[ARTICLE]:
>>>>

Those who believe that ownership interests should be set before performance is delivered, that the uncertainty of future performance should be borne by new investors, will favor a conventional capital structure. They presume a Next Guy who is eager to assume the uncertainty at a higher valuation.

Those who see benefit from defining ownership interests after performance is delivered or feel that the risk of uncertainty should be borne by insiders (employees and pre-IPO investors) will be intrigued by the Fairshare Model.

The essential difference between the two is when the ownership split is decided-before or after performance is established. Let's consider the distinction with a simple example and visual devices.

Assume that a company raises $5 million from investors in exchange for half the company. Using a conventional capital structure, the new investors and employees (a/k/a founders) agree that the issuer's pre-money valuation is $5 million (i.e., before the investor money is received). As shown below, after the new investor's money is raised, the post-money valuation is $10 million.

So, the parties have established certainty with respect to ownership—they agree the new investors get half of the equity. In doing so, the parties effectively agree that the present value [135] of the company's future performance is $5 million, even though it is little more than an idea (i.e. no performance so far). This is an important point to keep in mind.

The post-money valuation of $10 million is the sum of the value of future performance ($5 million) and the $5 million investment.

No one knows what the performance will be or what the valuation will be in the next round, when the company needs more money. The bet, the uncertainty, hinges on whether the company will meet expectations and what market conditions will be.

It doesn't matter how the parties came to value future performance at $5 million. They may have relied on a generally accepted multiple of something (projected revenue, earnings, etc.). Social considerations may have played an influence. All that matters is that the deal assumes that the company is worth $5 million before the new investors invest.

<<<<

[RECORDED INFORMATION]:
>>>>

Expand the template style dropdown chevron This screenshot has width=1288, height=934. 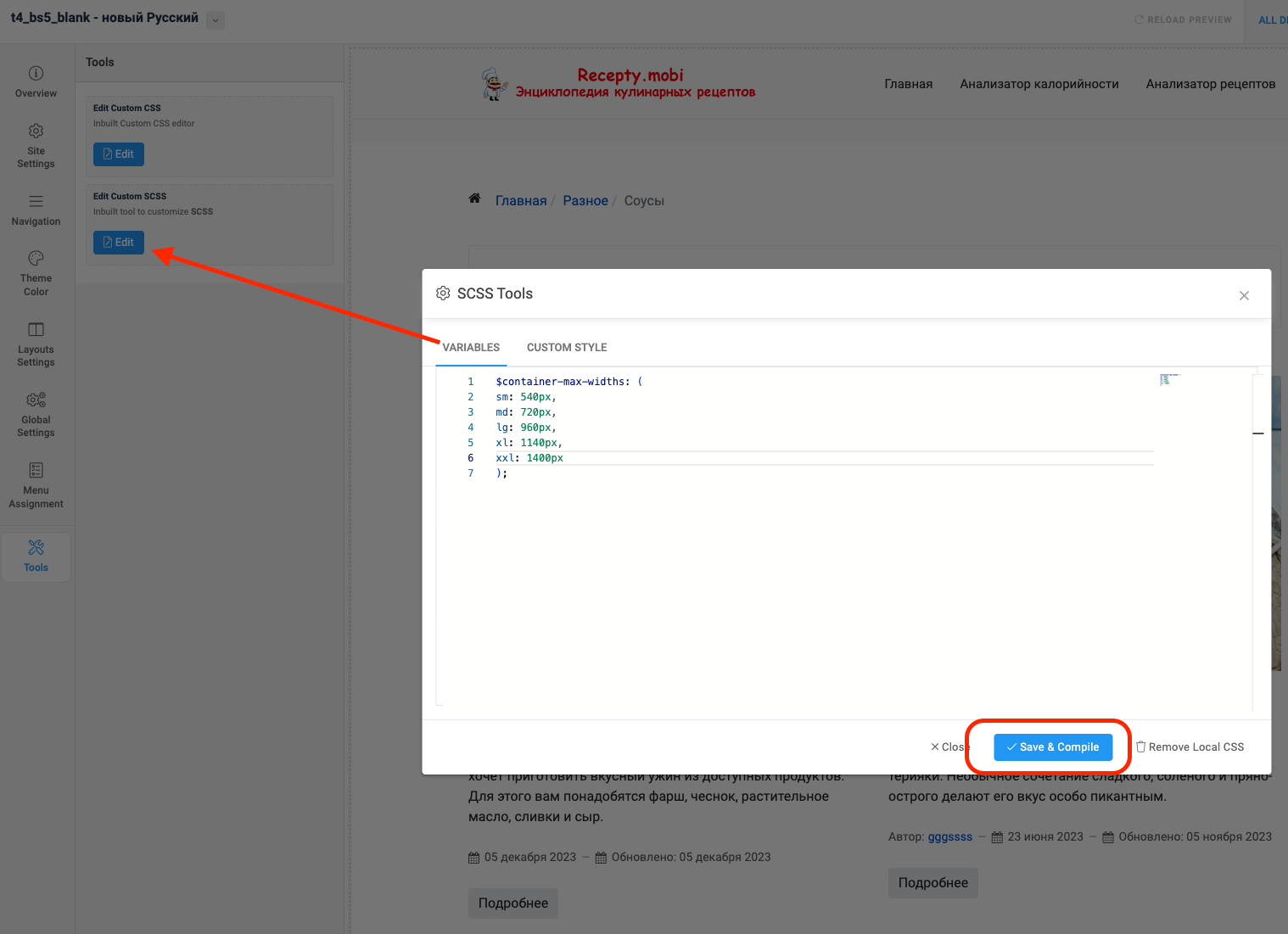tap(216, 20)
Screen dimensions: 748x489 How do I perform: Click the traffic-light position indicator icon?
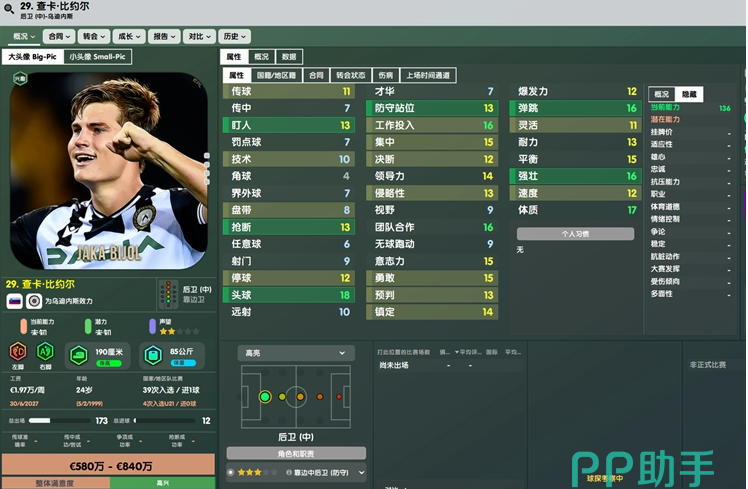pyautogui.click(x=166, y=295)
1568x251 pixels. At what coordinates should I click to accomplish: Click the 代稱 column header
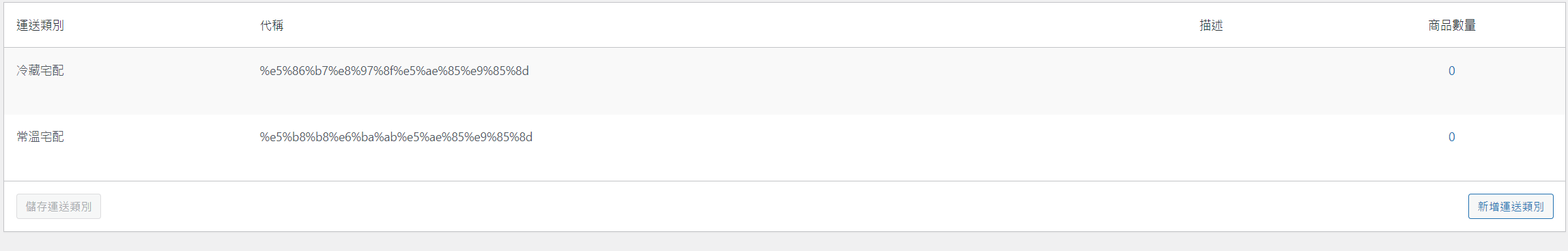272,25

<<<<

Transcribe the text about capital structure, starting with "The post-money valuation of" and going on through "new investors invest.". Rely only on the text about capital structure when responding.

[OUTPUT FOR THIS EXERCISE]:
The post-money valuation of $10 million is the sum of the value of future performance ($5 million) and the $5 million investment.

No one knows what the performance will be or what the valuation will be in the next round, when the company needs more money. The bet, the uncertainty, hinges on whether the company will meet expectations and what market conditions will be.

It doesn't matter how the parties came to value future performance at $5 million. They may have relied on a generally accepted multiple of something (projected revenue, earnings, etc.). Social considerations may have played an influence. All that matters is that the deal assumes that the company is worth $5 million before the new investors invest.